§ **SHORT PROBLEM A**
List every organization or institution named in the header of the proposal on heavy ion physics, before its numbered sections begin.

§ **PASSAGE GIVEN**
-=-=-

DOE/ER/40712

Relativistic Heavy Ion Experimental Physics

Supplemental proposal

August 2007

Department of Physics and Astronomy

Vanderbilt University

Nashville, Tennessee 37235

Prepared for the United States Department of Energy Under

Grant No. DE-FG05-92ER40712

  1. Introduction
  2. Current Roles in the PHENIX Detector Collaboration
    The Vanderbilt University group in relativistic heavy ion physics is a charter member of the PHENIX experiment collaboration operating at the Relativistic Heavy Ion Collider (RHIC) located in Brookhaven National Laboratory. Our members continue to make important contributions to the PHENIX program with leadership roles on the Executive and the Detector Councils, and as Conveners in the Physics Working Groups. For the baseline detector operation we brought online the Pad Chamber sub-detector and the simulation software system. Most recently, one of us led the team that commissioned the highly successful TOF-West subdetector for Run7, making use of an innovative and cost-effective technology to extend dramatically the momentum range of particle identification in PHENIX.

-=-=-

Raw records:

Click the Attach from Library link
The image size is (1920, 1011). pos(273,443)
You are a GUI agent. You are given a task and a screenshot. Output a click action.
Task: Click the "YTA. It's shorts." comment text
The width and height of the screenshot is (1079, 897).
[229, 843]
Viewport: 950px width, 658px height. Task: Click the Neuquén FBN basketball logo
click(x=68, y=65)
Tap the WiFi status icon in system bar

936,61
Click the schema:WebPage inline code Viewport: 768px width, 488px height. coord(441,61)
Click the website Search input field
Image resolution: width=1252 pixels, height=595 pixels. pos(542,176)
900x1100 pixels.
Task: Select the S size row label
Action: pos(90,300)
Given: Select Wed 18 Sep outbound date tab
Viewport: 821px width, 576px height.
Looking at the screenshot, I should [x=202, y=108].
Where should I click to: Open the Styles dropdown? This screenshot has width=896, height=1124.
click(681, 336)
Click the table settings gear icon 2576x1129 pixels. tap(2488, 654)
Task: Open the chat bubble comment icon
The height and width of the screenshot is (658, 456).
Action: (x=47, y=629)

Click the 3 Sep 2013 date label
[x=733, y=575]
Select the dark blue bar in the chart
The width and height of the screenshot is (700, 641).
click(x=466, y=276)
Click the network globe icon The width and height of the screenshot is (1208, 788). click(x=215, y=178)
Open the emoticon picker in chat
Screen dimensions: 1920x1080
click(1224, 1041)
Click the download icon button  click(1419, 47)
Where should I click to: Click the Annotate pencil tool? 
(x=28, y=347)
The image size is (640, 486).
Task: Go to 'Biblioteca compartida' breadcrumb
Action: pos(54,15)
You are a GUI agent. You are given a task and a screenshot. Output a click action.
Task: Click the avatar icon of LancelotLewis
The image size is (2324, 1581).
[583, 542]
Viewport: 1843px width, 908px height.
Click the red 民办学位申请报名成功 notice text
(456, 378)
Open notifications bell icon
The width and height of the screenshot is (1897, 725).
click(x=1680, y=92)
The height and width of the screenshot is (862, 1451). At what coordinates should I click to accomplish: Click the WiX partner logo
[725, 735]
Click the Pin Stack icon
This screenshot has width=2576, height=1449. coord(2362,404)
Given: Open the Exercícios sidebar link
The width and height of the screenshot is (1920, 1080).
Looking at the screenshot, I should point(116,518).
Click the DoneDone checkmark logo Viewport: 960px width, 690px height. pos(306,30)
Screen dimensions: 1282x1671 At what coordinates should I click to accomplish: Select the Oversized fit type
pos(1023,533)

-=-=-

§ **SHORT PROBLEM B**
Collect every line of the listing above that contains the string "comment". Case counts.

§ **EXPECTED ANSWER A**
Department of Physics and Astronomy
Vanderbilt University
United States Department of Energy

§ **EXPECTED ANSWER B**
Task: Click the "YTA. It's shorts." comment text
Task: Open the chat bubble comment icon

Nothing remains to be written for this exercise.